One-carbon (1C) metabolism integrates the folate and methionine cycles to channel single-carbon units into nucleotide synthesis, redox balance, and S-adenosylmethionine-dependent methylation reactions that are essential for retinal development, maintenance, and repair. The eye's exceptionally high metabolic demand makes it particularly vulnerable to perturbations in these pathways, which are tightly dependent on the availability of B vitamins and related cofactors. Emerging clinical and experimental data indicate that disturbed 1C metabolism is a shared feature of the three leading causes of irreversible blindness worldwide, age-related macular degeneration (AMD), glaucoma, and diabetic retinopathy, through mechanisms that include hyperhomocysteinemia, oxidative stress, mitochondrial dysfunction, and microvascular injury. Conversely, recent studies show that replenishing the vitamins that support 1C metabolism, particularly folate, vitamins B6 and B12, and choline, improves ocular and systemic outcomes, with evidence for slowed glaucoma progression, reduced risk or severity of diabetic retinopathy, and protection against retinal vascular damage.

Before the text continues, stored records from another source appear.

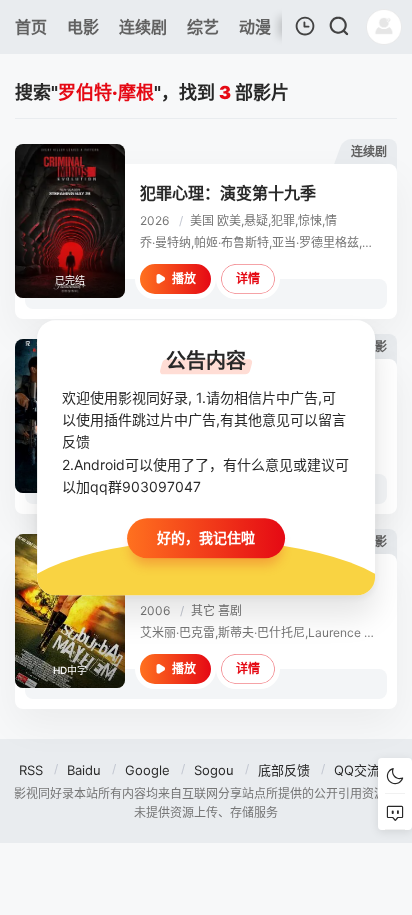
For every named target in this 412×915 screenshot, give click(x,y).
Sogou (214, 770)
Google (147, 770)
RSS (31, 770)
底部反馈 (284, 770)
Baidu (84, 770)
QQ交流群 (363, 770)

This review synthesizes current knowledge on the biochemical architecture of folate-mediated 1C metabolism in the eye, including the compartmentalized roles of cytoplasmic, mitochondrial, and nuclear pathways in supporting DNA repair, mitochondrial RNA formylation, and homocysteine remethylation. We summarize evidence linking defects in these pathways to AMD, glaucoma, and diabetic retinopathy, highlighting convergent mechanisms such as impaired nucleotide synthesis, compromised photoreceptor repair, and endothelial dysfunction. We examine preclinical and clinical data on B vitamin and related nutrient supplementation as a strategy to restore 1C flux, normalize homocysteine, and mitigate neurovascular damage, including an ongoing trial testing B vitamin repletion in glaucoma. We discuss how 1C metabolism may serve as an integrative biomarker and therapeutic target across ocular diseases of aging, and outline opportunities for therapy, along with priorities for future randomized trials and mechanistic studies.